In the pix2pix code that can be found here first the generator is trained and then the discriminator. My question is, aren’t the gradients calculated loss_D.backward() accumulated in the training of the generator in the next loop? Shouldn’t we use zero_grad on the discriminator again before training the generator?

loss_D.backward() wont accumulate any gradients for the generator parameters.

This is because of this line:

pred_fake = discriminator(fake_B.detach(), real_A)

The detach method prevents any gradient accumulation as it simply returns values.
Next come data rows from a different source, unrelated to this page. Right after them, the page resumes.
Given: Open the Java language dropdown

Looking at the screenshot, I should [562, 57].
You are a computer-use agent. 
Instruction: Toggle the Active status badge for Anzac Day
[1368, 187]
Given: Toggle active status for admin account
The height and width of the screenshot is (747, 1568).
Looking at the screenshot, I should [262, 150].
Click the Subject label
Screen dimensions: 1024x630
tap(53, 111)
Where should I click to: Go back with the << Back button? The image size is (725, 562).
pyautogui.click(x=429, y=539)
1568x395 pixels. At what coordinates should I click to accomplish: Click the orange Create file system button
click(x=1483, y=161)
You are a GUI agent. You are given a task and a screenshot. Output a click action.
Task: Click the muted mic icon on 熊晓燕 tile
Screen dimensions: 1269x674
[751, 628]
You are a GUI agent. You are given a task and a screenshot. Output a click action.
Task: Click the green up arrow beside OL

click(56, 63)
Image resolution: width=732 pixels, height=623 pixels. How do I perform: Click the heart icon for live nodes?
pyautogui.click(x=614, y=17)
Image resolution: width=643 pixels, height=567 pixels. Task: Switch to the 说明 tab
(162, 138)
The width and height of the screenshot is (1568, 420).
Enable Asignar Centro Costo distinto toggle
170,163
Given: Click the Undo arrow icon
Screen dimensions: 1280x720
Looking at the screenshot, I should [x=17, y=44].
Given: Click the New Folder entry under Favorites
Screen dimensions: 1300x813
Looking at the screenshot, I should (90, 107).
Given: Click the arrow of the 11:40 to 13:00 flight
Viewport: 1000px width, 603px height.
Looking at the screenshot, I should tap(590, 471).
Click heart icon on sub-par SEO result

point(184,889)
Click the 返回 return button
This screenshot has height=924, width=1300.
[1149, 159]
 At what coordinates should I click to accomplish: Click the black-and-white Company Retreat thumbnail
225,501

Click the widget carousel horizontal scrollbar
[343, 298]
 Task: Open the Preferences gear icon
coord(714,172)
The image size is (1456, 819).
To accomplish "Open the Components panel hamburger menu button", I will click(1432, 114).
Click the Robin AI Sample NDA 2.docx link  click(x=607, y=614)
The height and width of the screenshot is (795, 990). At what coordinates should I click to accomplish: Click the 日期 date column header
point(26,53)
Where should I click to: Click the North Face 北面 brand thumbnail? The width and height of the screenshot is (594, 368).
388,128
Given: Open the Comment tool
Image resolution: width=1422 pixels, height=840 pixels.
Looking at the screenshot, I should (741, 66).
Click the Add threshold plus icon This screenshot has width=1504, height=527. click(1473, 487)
Thanks for the reply. What I was worried about was actually the adversarial part. In the following part, the pixelwise loss and the loss from the discriminator is combined and backpropagation is called. Isn’t the generator also updated with the backpropagation path from the discriminator? But the gradients from the previous loop are not zeroed. I couldn’t understand thoroughly how the gradient accumulation works in this case.

        # GAN loss
        fake_B = generator(real_A)
        pred_fake = discriminator(fake_B, real_A)
        loss_GAN = criterion_GAN(pred_fake, valid)
        # Pixel-wise loss
        loss_pixel = criterion_pixelwise(fake_B, real_B)

        # Total loss
        loss_G = loss_GAN + lambda_pixel * loss_pixel

        loss_G.backward()

        optimizer_G.step()

Remember that the parameters are updated through the optimizer’s step method.
When the optimiser is initialised you pass it all the parameters it will modify.

So yes, there are still some uncleared gradients in the discriminator parameters, however:

loss_G.backward()
optimizer_G.step()

Wont be affected by them, as this will only modify the parameters of the generator based on its gradients wrt loss_G.